Read Thinner Than Skin Online

Authors: Uzma Aslam Khan

Tags: #General Fiction

Thinner Than Skin (30 page)

So sang Maryam to the woman whose silence was forever as the talk in the valley grew and grew, alongside the boots and the pom-poms and the tanks and the appetites of those who had taken over their lives.

Ultar Sar

It was one o’clock in the morning when our driver dropped us off near Baltit Fort, to begin our ascent of Ultar Sar. He would not come with us, though he waited till we walked up the trail that twisted past the house where Farhana had spent yesterday. News of our plan had reached the village and many stood outside their homes in the cold to see us off, including the woman who’d led Farhana to the shaman. The girl and the goat were there too. My flashlight accidentally fell on her face and the face was deeply serious. I mumbled an apology for shining the light in her eyes and she replied by lifting her right hand and waving goodbye.

I tilted the flashlight away, looking for a magenta shirt, a green shalwar. But I’d seen no phantoms since entering this valley and, thankfully, I saw none now.

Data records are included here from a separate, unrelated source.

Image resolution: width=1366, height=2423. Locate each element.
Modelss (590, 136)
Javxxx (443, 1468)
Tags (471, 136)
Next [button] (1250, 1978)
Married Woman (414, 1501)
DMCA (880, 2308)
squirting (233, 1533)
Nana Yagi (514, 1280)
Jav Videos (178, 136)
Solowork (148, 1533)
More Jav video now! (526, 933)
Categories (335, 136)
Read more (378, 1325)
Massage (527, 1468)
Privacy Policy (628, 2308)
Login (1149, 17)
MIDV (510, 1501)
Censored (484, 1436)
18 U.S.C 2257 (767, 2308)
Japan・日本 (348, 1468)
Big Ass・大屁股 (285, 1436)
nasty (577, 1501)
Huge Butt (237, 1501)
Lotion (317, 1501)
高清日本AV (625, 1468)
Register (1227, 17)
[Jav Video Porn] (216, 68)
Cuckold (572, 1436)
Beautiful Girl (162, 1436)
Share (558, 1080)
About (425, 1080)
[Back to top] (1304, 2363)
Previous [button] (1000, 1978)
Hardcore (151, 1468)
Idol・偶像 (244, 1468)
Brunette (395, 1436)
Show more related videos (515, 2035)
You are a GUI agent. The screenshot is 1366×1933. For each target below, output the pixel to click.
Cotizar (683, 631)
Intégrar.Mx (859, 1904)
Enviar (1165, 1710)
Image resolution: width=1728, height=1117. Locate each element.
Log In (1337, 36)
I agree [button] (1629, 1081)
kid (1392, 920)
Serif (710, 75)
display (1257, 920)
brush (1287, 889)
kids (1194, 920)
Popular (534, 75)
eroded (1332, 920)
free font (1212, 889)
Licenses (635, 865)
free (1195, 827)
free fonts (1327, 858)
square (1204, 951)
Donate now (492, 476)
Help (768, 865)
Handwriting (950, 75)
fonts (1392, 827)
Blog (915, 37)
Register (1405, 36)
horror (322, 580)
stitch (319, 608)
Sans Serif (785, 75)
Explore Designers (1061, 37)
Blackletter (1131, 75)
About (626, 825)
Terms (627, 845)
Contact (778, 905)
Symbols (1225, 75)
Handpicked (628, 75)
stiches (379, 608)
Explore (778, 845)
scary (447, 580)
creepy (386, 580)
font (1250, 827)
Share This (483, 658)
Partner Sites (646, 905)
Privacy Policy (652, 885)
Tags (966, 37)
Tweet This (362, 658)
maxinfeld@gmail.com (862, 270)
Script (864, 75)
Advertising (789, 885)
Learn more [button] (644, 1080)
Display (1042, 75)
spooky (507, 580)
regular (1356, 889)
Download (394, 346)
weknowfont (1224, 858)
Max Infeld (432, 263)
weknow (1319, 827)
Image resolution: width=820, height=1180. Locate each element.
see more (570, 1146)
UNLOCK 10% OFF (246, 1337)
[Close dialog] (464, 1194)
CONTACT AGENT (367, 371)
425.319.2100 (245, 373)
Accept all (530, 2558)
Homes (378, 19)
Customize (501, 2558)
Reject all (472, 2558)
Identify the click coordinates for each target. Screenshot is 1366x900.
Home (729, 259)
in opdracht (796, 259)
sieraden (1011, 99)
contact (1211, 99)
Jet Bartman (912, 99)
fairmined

Before me walked Wes and Farhana. How different they seemed! Beside me, as always, Irfan. Behind us, the escort from Kaghan. I didn’t know why he, a merchant, would want to make this trek with us. But as it seemed to me that thus far I’d been asking all the wrong questions, I decided not to ask this one. If what he desired was to follow us all the way to the glacier, who was I to require an explanation?

I’d seen no armed convoys since entering this valley either. It was peaceful, quietly ceremonious, and freezing.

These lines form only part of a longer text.